Across the country, sales volumes remain significantly down (almost 20 percent year on year). Building consent numbers are slightly down on last year, they are above levels seen during 2015/2016 - the height of the property boom.

OneRoof editor Owen Vaughan said: "The data strongly suggests that 2019 will be a repeat of 2018. Auckland market activity is soft, and small drops in sales prices, as evidenced by Barfoot and Thompson figures released earlier this week, indicate that the city​'s ​property market is slowly swinging in favour of buyers.

"However, it's highly unlikely the country's biggest market will suffer a house price collapse, such as experienced Sydney and Melbourne.
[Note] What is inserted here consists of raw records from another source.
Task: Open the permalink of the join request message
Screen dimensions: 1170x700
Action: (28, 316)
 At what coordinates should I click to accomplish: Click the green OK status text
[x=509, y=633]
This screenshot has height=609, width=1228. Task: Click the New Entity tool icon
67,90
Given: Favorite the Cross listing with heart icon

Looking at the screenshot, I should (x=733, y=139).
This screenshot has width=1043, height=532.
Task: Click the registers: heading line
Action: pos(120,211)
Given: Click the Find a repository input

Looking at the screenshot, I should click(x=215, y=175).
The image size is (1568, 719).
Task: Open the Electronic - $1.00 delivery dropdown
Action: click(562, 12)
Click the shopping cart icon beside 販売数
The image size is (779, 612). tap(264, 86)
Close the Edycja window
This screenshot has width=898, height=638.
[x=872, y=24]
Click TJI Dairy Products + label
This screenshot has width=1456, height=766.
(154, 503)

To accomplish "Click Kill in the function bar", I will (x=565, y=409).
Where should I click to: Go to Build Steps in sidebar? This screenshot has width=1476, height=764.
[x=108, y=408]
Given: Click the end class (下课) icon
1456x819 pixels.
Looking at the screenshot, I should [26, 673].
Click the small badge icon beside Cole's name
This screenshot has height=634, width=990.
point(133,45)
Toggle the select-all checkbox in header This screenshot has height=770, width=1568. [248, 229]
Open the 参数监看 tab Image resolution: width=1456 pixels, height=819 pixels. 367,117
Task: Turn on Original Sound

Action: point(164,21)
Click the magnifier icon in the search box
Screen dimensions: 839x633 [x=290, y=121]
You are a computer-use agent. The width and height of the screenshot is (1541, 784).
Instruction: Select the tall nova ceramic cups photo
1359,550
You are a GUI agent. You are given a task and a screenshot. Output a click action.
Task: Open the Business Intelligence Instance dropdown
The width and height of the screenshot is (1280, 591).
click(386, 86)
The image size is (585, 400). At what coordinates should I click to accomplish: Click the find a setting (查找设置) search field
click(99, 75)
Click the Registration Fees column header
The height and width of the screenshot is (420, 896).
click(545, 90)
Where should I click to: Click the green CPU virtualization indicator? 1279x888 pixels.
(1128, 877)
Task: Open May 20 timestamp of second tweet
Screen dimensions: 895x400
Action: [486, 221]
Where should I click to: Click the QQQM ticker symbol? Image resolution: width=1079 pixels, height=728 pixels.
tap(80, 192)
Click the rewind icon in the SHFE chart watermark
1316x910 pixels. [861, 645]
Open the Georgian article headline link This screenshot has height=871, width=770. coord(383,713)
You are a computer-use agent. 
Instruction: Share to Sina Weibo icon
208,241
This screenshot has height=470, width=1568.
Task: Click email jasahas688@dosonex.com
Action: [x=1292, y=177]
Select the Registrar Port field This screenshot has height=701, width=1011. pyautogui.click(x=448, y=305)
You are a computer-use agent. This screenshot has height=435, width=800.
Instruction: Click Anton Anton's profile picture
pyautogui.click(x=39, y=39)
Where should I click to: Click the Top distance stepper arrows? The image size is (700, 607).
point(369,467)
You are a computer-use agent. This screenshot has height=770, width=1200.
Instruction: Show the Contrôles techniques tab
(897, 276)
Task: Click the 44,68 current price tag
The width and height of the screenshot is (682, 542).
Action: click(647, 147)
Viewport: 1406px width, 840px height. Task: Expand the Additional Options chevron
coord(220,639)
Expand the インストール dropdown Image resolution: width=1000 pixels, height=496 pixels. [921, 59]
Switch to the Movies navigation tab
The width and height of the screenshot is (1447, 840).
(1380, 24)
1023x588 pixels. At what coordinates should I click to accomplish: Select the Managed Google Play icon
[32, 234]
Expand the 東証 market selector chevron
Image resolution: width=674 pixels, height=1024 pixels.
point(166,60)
An undersupply of residential housing and strong demand support current values and future growth.

"Smaller urban centres continue to enjoy strong growth, but it is important to note that the lifts are from a comparatively low base, and that the actual dollar amount that represents is relatively small, although still a big deal for homeowners and buyers in those markets."

James Wilson, Valocity director of valuation and innovation, said: "The 'wait-and-see' mentality that crept into the market early last year is starting to take hold, with many market participants holding off making decisions until there is clarity around the global economy and touted changes to taxation around investment properties."

Wilson added: "Despite historically low interest rates supporting demand levels, market confidence has plateaued."

The figures show that first-home buyers are still the biggest purchasing group, representing 28.8 percent of new mortgage registrations, (up 5.3 percent month-on-month), with investors and movers continuing to slide.

Vaughan noted: "There is also a strong upward tick in the number of refinancers, which suggests many property owners are seeking to capitalise on the competitive mortgage deals offered by the banks or are looking to make improvements to their existing home rather than upsizing.

Wilson added: "The fact that mortgage registrations to investors and movers continue to decline isn’t unexpected given current market confidence levels and the ‘wait and see’ mentality evident in the market."